I suppose this happens in an informal setting (at home, in a busy bar) and the situation evolves like this: - (Was it) coffee (you wanted)? (Not tea.) - Yeah. [The person pours the coffee or gives the correct cup out of many possible choices on their tray.] - Thanks.
Quite a few people however seem to connect "yeah" and "thanks", although there is a full stop. If connected, please might indeed be a good choice.
Since kiitos serves as both "please" and "thank you", and since it is perfectly correct in English to reply to the question "A coffee?" with either "yes, thanks" or "yes, please," this exercise should accept both of those translations --"yes, please" and "yes, thanks"-- as correct.
I assume this is a bug, and that part of working the Finnish course through its Beta stage is finding and correcting such bugs, but it is a trifle annoying to still be tripping over this bug several weeks along.
Just another comment to enforce what was already said. There's no such thing as Kiitos = Please officially at least nor should an answer with "please" = Kiitos be deemed wrong on Duolingo universe (but officially it is wrong) since it's being translated as "thank you" and "please" but the conext isn't specified.
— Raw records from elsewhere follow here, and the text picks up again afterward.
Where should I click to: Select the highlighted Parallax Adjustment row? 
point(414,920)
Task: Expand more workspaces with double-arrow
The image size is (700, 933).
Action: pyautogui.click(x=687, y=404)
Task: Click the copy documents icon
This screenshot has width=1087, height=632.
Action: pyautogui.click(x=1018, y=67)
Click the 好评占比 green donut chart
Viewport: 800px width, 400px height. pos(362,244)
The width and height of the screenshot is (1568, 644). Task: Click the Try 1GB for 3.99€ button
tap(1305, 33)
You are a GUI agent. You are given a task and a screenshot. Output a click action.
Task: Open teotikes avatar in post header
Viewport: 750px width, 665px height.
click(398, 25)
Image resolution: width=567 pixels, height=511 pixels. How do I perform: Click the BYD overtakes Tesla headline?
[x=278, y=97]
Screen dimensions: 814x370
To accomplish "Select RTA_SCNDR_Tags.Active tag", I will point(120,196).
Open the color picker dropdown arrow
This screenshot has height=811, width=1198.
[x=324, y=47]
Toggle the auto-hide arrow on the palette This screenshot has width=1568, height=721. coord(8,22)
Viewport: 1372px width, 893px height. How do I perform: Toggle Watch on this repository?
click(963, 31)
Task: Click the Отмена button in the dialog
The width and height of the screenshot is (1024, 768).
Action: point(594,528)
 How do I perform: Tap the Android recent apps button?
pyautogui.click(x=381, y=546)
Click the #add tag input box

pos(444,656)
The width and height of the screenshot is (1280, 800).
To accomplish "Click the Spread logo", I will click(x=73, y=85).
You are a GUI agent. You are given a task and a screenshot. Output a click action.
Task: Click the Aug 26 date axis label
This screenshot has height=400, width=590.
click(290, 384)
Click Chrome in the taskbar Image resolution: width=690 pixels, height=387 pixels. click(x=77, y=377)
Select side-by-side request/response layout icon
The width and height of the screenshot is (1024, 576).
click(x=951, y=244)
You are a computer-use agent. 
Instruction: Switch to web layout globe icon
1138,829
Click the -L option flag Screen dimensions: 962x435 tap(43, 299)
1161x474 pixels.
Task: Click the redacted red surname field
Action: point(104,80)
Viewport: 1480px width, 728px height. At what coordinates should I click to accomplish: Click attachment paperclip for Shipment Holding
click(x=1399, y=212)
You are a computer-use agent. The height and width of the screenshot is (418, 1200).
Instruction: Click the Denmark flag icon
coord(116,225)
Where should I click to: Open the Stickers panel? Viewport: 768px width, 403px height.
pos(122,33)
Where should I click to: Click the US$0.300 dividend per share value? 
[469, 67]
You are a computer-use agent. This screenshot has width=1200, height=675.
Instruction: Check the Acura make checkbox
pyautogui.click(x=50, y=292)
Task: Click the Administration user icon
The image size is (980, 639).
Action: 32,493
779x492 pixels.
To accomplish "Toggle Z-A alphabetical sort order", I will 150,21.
Of course you can use it to confirm that it was coffee someone wanted and not e.g. tea, and having the expression here illustrates that you can attach the question suffix -ko to nouns as well, not just verbs (+ pronouns, adjectives, numerals), but it is indeed not a very common expression.
Look, guys, if you're going to complain about how your English translation of kiitos isn't accepted, just report it if you think it's wrong. Tap or click the flag icon and select only "My answer should be accepted" (that is unless you also have something else to report). Besides, Duolingo isn't perfect.
Also, maybe someone like the course contributors or MODs will post something in the discussions someday. Who knows.
It might take some time before any issue might get fixed any time soon. It's not even a year old. Maybe the contributors are not continuing the course anymore. Or maybe because of Duolingo's new update about stopping the incubator program is preventing contributors from contributing.
Whatever the case, the complaint to fix these problems might only get fixed within an unreasonable time. Possibly.
Hello, Whenever I report, if I haven't already left a comment, I like to do so explaining why. in this situation I know it is repetitive, but I like to do so for clarity and consistency.
I, too, believe that "Yeah, Please" is a valid English translation as much as "Yeah thanks."
1) – Kahviko? – Joo. Kiitos. --> Correct answer: – A coffee? – Yeah. Thanks.
2) - A coffee? - Yes, please --> Correct answer: - Kahviko? - Kyllä, kiitos.
Duo is currently rigid on on the translation to "Thanks" in the first question, in spite of the example of the second question. The differences are the hint of informality in the first question and the full stop (period) after "Joo". This implies the "Kiitos", following the period, is a sort of afterthought - in case a bare "Joo" might be considered impolite. There are many examples in English where "Please" is supplied as an afterthought in just the same way as "Thanks".
The result is that every time this question comes around I am not trying to think what the best translation is but just what it is that Duo accepted last time. So the educational value of this rigidity is questionable.
Just my 2c (p) :)
In English it can be countable. You can have A coffee, A water or A milk. You can also ask for 2 coffees, 2 waters or 2 milks (containers or units of coffee, water or milk, but you don't usually SAY containers or units, it's understood). The issue is lack of consistency for "kiitos" sometimes please and sometimes thank you.
In this case, the English translation can be both thanks and please. But i can understand why it is left out, as if it to avoid teaching people that 'kiitos' can be used in the same manner as 'please'.
I believe it is very similar to the Swedish 'tack' meaning 'thank you'. It would be translated to please in these situations as well.
But if you start using the Swedish 'tack' or the Finnish 'kiitos' in situations other than like in this type of formal demand/question, you'd probably use somethis else. Like 'är du snäll(?)' in Swedish.
It's sometimes different when you ask for something over the counter, I'd guess, compared to what you say at home.
I hope we learn that in Finnish as well soon. Assuming I am right.